In a large bowl mix together sour cream, cream cheese, cotija. Add corn mixture to the bowl and stir until well combined.
Use the additional tbsp of olive oil to lightly grease the skillet, so the dip doesn’t stick. Spoon dip back into the skillet (I grated a little additional cotija on top here, about 1/4 cup) and bake 10-15 minutes or until hot and bubbly. Sprinkle the green onions on top and serve immediately.
We served it with tortilla chips, but veggies, crackers or bread slices would be great too!

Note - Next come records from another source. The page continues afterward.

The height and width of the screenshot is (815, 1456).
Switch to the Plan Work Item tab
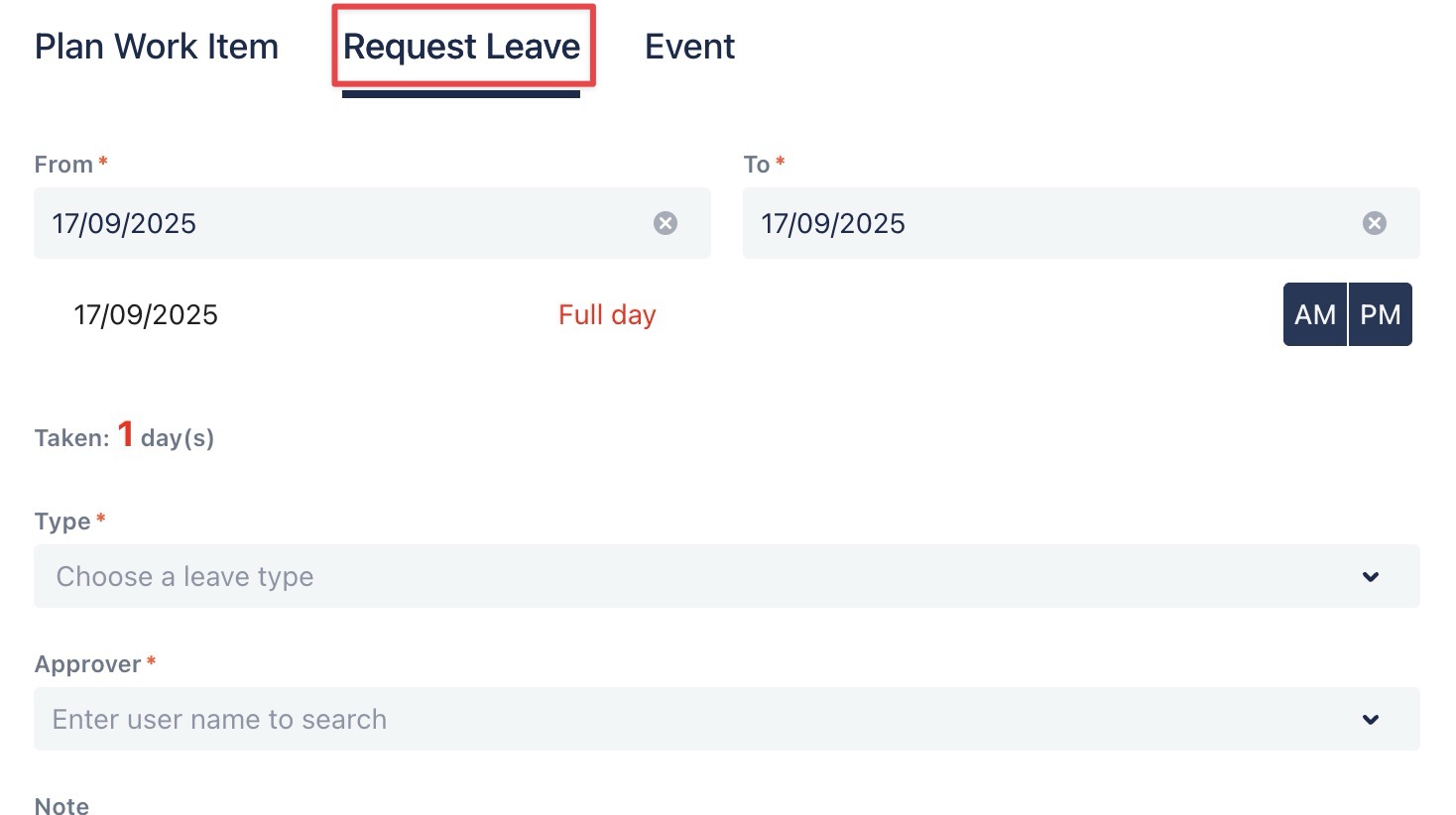pyautogui.click(x=157, y=47)
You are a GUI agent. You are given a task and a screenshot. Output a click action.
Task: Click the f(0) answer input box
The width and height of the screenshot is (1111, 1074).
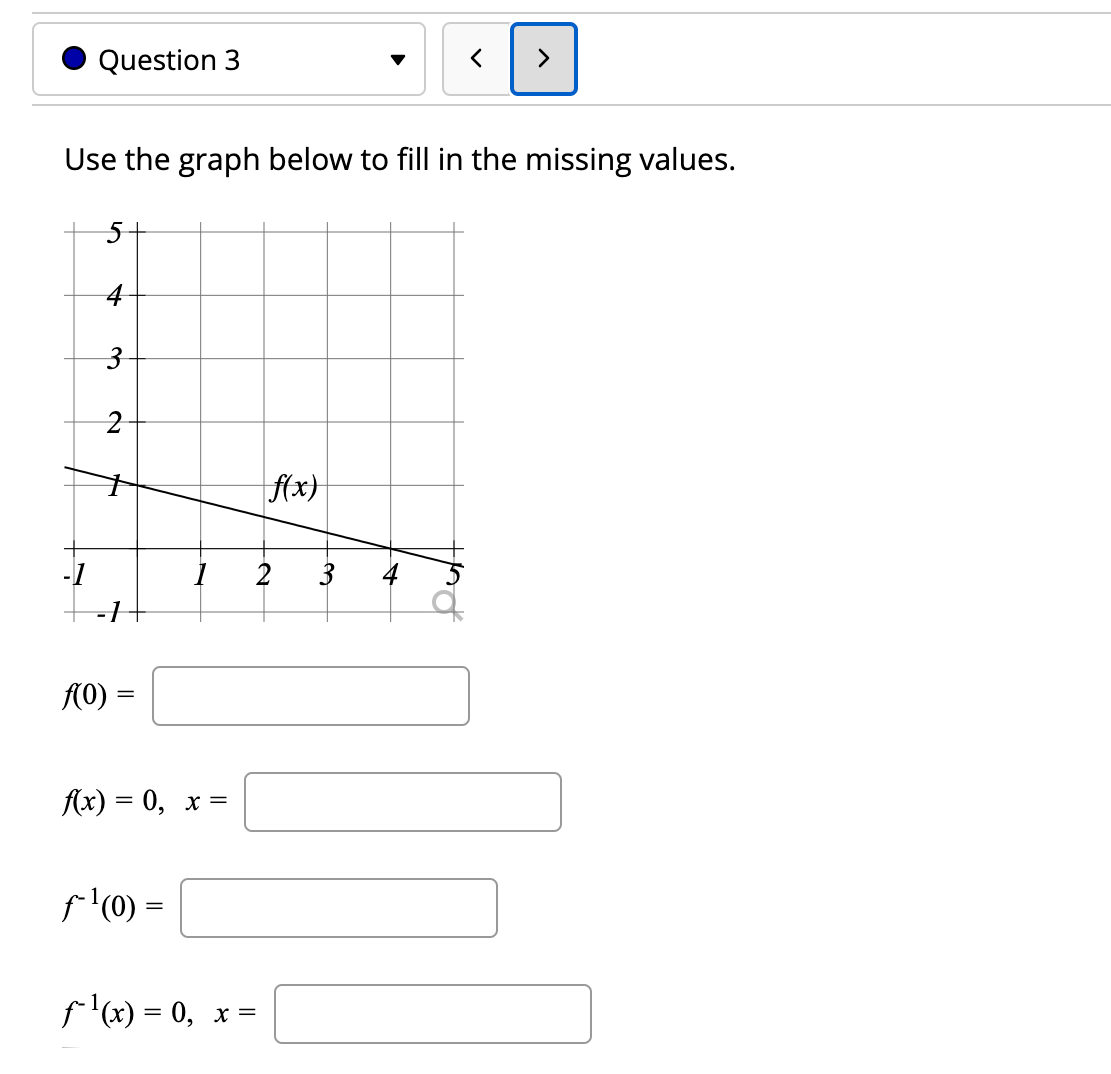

I’d been craving brussels sprouts, but I needed a break from bacon. Crazy right? I know. But I really needed to try something new when it came to these little balls of green deliciousness. Mustard and sauteed onions for just the right amount of tang? Yes, please! The original recipe called for tossing in a handful of pecans at the end too, if that’s your thing.
Grilled Brussels Sprouts with Warm Mustard Dressing
1 lb brussels sprouts
1 tablespoon olive oil
1/2 teaspoon coarse sea salt
1/2 teaspoon coarse black pepper
2 tablespoons olive oil
1/2 medium red onion
1 tablespoon whole grain mustard
1 teaspoon honey
1 tablespoon red wine vinegar
Remove the tough outer leaves of the Brussels sprouts and then trim and cut the the sprouts in half (top to bottom so that the core holds the leaves together). Add the Brussels sprouts to a bowl and toss with 1 tablespoon of olive oil to coat evenly. Add the salt and pepper and toss to combine. Grill the brussels sprouts cut-side down on a medium hot grill until the sprout is lightly charred and cooked through about 4-7 minutes. If you are using a broiler, broil them cut side up.
While the sprouts are grilling, add 2 tablespoons of olive oil to a saute pan and fry the onions until tender. Add the mustard and honey and continue frying until the honey starts to caramelize. Add the vinegar, stir to combine, and then pour the hot dressing over the grilled Brussels sprouts. Serve warm.